▶ [WORK ORDER] Without including the pictures, copy each line below exactly as it reads.

###

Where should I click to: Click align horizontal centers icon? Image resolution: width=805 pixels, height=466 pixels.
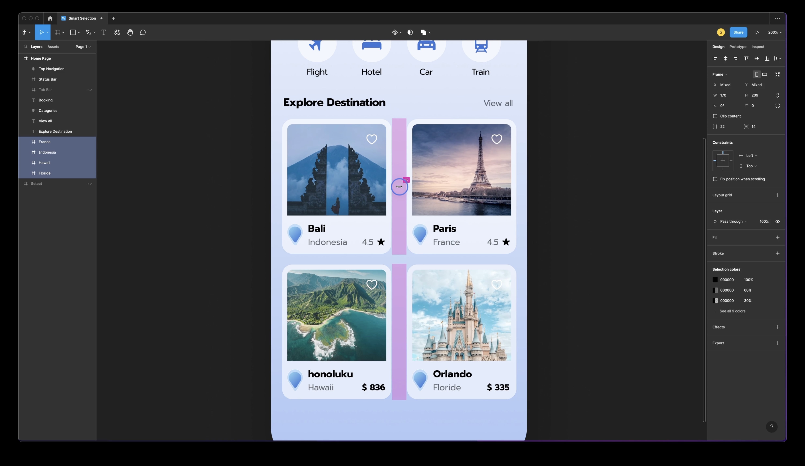(725, 58)
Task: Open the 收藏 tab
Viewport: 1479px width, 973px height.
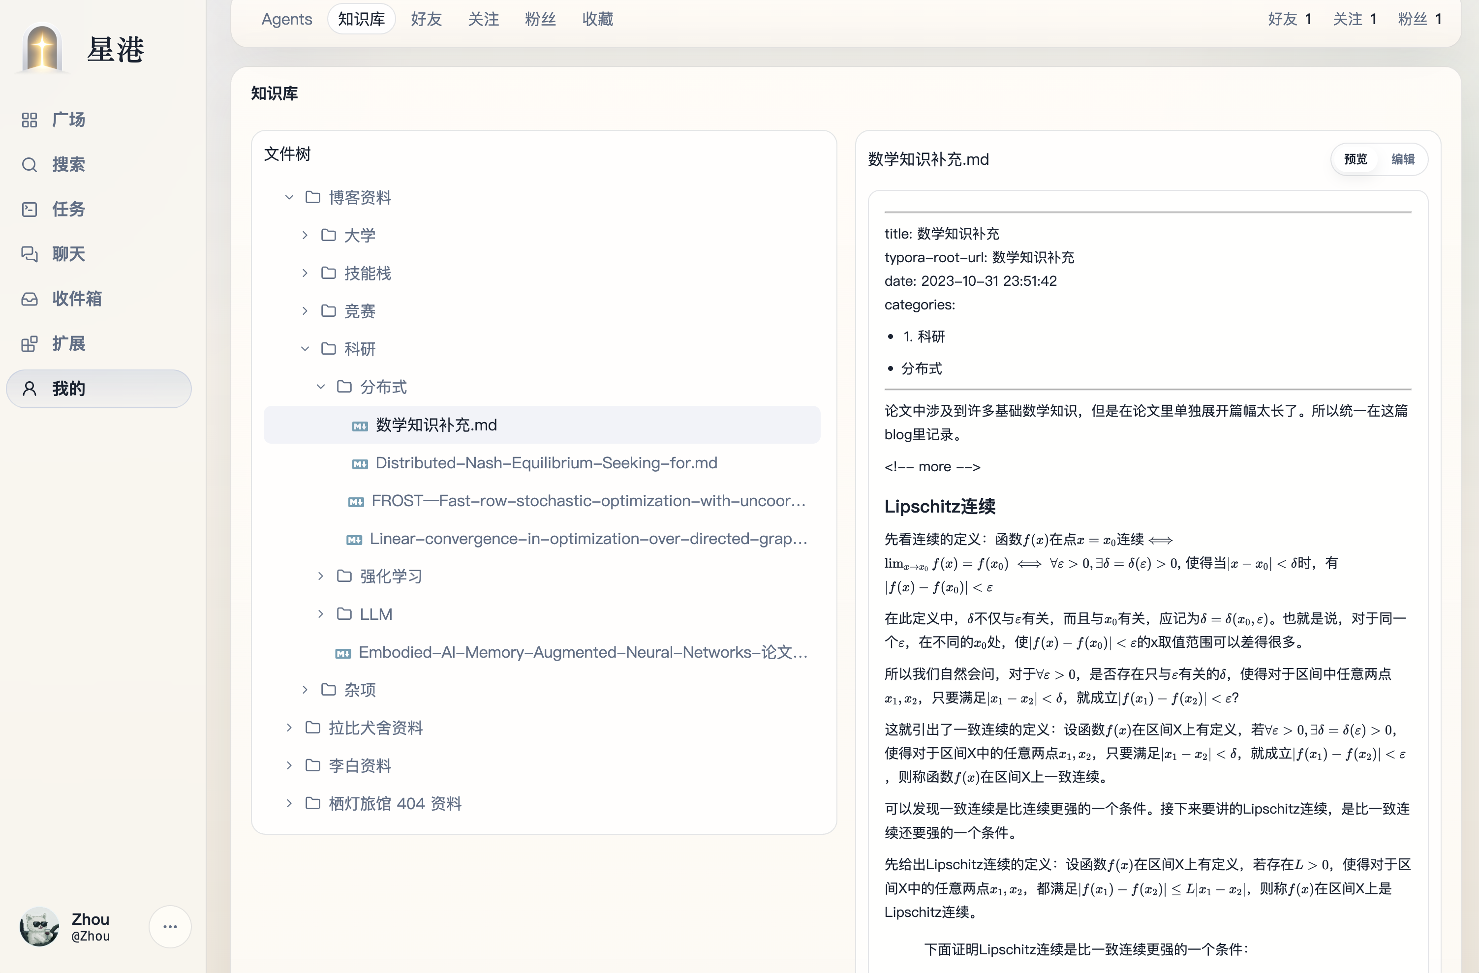Action: pos(597,19)

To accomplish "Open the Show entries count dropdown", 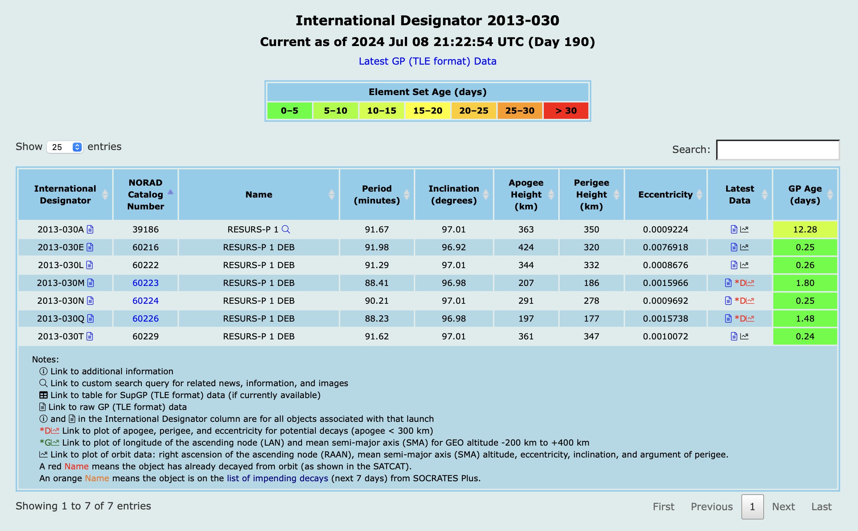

###

▶ [TASK RESPONSE]
Where should I click to: Click align horizontal centers icon? Image resolution: width=805 pixels, height=466 pixels.
(725, 58)
Task: Open the 收藏 tab
Viewport: 1479px width, 973px height.
Action: pos(597,19)

To accomplish "Open the Show entries count dropdown", 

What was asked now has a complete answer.